En fin de résidence, après quatre semaines, To Do Compagnie nous a présenté son dernier spectacle. Un plaisir pour Cinqmille de rejoindre Sun Lhonoré et Charline Pielquin pour la clôture de ce nouveau projet « En avant ».

C’est en poussant les portes du Centre Culturel de Dinant, début Novembre, que je retrouve To Do Compagnie. Et j’étais plutôt impatiente de découvrir leur dernière mise en scène.  

Sans plus d’informations, je me laisse emporter. Il y a de ces petits battements de cœur qui ne vous quittent pas vraiment. En avant !

Lumières éteintes, l’entrée se fait sur le personnage principal. Dormant, se dandinant, gesticulant. Un seul en scène qui nous donne rapidement l’eau à la bouche.

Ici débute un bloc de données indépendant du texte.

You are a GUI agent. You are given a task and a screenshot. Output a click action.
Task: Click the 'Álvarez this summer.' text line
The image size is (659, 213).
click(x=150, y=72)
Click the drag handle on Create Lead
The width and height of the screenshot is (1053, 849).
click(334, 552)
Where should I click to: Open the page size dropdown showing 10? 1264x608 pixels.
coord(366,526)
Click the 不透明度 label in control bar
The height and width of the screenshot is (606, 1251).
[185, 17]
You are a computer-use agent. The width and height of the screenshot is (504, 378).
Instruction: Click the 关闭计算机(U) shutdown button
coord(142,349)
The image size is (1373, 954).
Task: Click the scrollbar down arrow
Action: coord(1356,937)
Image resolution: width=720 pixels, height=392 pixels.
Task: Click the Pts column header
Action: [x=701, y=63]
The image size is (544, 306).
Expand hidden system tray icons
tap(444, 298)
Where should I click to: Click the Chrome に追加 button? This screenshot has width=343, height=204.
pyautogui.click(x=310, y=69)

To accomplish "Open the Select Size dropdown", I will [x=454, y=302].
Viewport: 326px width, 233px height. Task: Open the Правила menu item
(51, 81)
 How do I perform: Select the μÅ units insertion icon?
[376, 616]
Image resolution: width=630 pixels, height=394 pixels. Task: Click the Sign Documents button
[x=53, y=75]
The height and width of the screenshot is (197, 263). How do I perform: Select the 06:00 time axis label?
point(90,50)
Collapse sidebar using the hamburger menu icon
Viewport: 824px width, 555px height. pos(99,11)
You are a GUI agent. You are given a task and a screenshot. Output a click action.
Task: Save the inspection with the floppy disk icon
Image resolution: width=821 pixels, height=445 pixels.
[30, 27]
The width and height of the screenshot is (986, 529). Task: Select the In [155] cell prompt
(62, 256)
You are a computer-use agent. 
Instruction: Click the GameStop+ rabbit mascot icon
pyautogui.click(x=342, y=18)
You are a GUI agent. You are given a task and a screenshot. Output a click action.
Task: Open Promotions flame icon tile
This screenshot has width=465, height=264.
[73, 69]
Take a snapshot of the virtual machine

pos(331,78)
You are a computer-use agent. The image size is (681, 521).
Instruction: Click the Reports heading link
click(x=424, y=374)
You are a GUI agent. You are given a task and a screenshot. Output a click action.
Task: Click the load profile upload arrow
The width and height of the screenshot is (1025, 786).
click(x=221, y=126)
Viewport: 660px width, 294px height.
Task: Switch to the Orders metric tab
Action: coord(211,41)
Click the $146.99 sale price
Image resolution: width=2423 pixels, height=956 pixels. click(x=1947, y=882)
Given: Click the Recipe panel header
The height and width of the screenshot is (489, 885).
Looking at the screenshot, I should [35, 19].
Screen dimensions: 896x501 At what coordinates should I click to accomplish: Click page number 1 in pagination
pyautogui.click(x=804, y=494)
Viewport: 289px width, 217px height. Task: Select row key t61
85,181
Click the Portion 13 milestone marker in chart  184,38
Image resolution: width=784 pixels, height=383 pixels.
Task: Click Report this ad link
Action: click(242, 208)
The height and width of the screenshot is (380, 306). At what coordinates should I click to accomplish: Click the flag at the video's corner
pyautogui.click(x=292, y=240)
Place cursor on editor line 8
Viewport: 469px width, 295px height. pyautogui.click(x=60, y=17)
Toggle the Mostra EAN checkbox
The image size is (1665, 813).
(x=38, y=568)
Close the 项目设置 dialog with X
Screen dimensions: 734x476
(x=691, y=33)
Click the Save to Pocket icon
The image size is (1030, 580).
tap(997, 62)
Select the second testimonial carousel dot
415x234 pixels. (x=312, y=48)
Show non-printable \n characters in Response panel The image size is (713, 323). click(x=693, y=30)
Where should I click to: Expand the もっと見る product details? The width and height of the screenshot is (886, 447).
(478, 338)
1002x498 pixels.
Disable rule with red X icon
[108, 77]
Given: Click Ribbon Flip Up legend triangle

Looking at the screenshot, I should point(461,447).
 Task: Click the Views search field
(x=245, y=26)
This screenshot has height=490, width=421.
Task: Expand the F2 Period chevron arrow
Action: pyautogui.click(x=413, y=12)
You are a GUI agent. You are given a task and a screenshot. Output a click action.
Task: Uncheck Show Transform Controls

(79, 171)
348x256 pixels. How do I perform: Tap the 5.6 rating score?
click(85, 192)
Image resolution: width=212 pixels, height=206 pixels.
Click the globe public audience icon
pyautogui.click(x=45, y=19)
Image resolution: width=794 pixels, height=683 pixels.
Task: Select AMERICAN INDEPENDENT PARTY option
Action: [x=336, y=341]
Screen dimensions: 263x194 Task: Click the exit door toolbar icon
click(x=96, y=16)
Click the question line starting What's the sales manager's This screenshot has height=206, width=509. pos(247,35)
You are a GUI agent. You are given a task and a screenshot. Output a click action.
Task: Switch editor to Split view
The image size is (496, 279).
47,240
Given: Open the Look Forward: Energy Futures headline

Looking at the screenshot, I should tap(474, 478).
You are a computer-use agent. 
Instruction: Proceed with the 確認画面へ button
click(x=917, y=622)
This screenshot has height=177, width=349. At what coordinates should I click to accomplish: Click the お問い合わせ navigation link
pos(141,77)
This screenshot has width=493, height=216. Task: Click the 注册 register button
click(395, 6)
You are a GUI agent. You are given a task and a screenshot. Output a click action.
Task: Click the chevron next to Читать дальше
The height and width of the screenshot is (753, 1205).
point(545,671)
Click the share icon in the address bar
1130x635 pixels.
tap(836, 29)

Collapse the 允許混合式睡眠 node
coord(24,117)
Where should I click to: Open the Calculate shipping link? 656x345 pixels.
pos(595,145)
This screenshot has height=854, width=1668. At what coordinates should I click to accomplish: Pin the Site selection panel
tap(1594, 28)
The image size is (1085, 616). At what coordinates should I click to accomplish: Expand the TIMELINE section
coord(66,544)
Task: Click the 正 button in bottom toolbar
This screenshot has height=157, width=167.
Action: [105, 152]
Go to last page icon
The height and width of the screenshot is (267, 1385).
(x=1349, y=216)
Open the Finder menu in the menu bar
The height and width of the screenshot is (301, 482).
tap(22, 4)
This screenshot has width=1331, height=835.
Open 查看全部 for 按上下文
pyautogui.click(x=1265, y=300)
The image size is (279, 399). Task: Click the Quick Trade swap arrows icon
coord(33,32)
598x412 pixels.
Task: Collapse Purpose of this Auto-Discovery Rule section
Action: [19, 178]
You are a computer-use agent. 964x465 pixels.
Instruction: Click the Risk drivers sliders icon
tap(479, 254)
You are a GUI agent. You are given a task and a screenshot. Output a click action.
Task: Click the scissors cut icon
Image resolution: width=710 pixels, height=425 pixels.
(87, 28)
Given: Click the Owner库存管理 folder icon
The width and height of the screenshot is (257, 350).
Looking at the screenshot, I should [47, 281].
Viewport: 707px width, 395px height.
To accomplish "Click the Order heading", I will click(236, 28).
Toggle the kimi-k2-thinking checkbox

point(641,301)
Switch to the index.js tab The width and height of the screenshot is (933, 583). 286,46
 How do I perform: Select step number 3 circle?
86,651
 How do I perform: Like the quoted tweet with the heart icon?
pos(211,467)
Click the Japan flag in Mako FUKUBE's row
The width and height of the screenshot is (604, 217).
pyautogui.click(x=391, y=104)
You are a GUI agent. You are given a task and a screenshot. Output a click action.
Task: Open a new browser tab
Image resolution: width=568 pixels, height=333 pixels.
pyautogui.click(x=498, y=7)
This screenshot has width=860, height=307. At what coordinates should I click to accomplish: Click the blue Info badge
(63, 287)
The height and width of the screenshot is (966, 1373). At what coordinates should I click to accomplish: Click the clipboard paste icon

À son réveil, cet individu au nez rouge nous embarque sans un mot dans un univers vif et coloré. Je ne mets pas plus de dix secondes pour accrocher au personnage. Ses attitudes, ses expressions, la musique aussi, me font savourer avec douceur et rire ce que je regarde. Sa gestuelle nous invite, public, à participer, à le suivre. Il n’y a aucun texte !  Mais l’ambiance scénique me met en immersion totale. Je souris, ouvre grand les yeux. Je suis du regard ce petit bouffon qui tape du pied, passe sous une table, fait sa toilette ou installe de petits objets avec grande attention. Débordant d’un peu partout. Enthousiaste et tellement doux.

Soudainement, l’atmosphère change ! Une sirène se met à hurler.

Celle qui nous fait instantanément penser aux raids aériens allemands pendant la Seconde Guerre Mondiale. Le clown s’agite, se cache et toujours sans un mot, panique. Puis, plus rien ! La musique reprend et la scène d’entrée se rejoue.

Stop ! L’alarme retentit de nouveau. Panique ! Encore. Ensuite, plus rien ! Le sourire reprend, la scène de la vie quotidienne se re-rejoue.

Agitation ! La sirène encore une fois.

Un enregistrement sonore résonne dans toute la salle. Informant une alerte, un renforcement de troupe, une invasion… Je ne sais plus. Je ne sais plus si mon attention l’a souligné, je suis prise dans ces rebondissements.

Au début, j’ai un peu du mal à suivre, à comprendre ce qu’il se passe. Mais je suis entièrement plongée dans le tableau qui se dresse devant moi. Tous mes sens sont en éveil.

C’est par cette introduction que va se dessiner pendant près de 40 minutes cette aventure dictatoriale. Un récit muet sur la guerre, l’oppression, la dictature.

Entre bouffonneries, cascades et humours, mais aussi tendresse, sensibilité et douceur, ce petit héros au nez rouge me saisit tel un personnage des plus grands films d’animation.

C’est en poussant les portes du Centre Culturel de Dinant, début Novembre, que j’ai eu la chance de découvrir une histoire haute en couleur brodée d’émotions. Un peu comme un Pixar sur scène où le public prend part à la partition.